Esther sadly watched as her beloved mummy, with a strained, pale face and red nose, began to balance eggs with lions on, one at a time, on a dessert-spoon with a plop and a splash that tickled her nose, into the bubbling water.
She turned the electric plate down and with a flick of a switch she turned off the electric kettle on the work-top; that Esther had watched her daddy install. Somehow May regained her composure.
“It’s difficult, darling but when you are older you'll understand. She turned her face away from Esther and swallowed.
“I'd rather think of him with us at the seaside, playing his accordion, or tickling my toes beneath my sheets. I know Daddy wouldn’t want us to cry!”
May didn’t know what to say to comfort anyone.
“Would you like to go and visit your Daddy in the chapel of rest? He will be in his coffin but you mustn’t think you have to go, though!”
“If he doesn’t know I am there, then why should I go?”
Esther wanted to say how scared she was of death or how she shivered when a coffin went past her anywhere. Children out with their parents stood still with the youngest not knowing why. Then an odd silence crept like a dark overcoat encasing them in a bubble away from the distant humming traffic heading towards Southend where, no more as a united family, would they ever be able to return.
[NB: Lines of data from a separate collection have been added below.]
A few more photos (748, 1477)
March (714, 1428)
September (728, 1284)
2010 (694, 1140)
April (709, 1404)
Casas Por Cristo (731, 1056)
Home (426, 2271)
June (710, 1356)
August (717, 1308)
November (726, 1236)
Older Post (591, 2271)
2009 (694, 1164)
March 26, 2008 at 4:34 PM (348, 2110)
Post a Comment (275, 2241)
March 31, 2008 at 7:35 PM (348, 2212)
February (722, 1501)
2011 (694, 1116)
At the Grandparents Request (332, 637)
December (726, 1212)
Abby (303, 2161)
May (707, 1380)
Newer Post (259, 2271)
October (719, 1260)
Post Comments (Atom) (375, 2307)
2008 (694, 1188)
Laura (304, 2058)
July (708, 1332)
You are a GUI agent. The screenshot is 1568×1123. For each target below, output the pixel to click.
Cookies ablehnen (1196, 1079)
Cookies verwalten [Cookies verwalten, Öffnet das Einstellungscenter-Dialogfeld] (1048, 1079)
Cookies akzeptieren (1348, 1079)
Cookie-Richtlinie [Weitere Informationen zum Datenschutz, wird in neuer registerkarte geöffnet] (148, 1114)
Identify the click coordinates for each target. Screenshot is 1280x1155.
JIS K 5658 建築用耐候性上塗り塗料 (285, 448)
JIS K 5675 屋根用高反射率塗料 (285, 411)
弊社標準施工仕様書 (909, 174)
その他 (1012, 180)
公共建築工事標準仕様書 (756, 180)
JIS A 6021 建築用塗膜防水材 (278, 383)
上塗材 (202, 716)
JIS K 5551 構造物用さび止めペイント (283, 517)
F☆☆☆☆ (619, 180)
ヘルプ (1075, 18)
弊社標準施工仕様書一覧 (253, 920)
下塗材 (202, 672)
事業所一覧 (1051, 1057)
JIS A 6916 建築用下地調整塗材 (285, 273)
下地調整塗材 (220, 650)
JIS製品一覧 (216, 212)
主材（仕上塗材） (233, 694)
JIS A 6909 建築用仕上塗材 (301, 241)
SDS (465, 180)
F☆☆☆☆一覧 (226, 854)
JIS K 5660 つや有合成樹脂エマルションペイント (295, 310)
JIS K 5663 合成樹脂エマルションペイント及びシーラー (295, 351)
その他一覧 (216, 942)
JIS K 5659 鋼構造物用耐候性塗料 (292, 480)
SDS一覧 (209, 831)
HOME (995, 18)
“I don’t think I do want to see Daddy in a coffin. I would rather think of him in his hospital bed”.
On the kitchen windowsill there stood three little tubes with their lids now firmly back on.
“See the metal thingy inside,” her father had said to her and her brothers, only a short time before. He demonstrated, “you blow through and you will get hundreds and hundreds of bubbles”.
He was right. Their life had been brimming with bubbles. Now the bubbles would disappear and the storms take their place.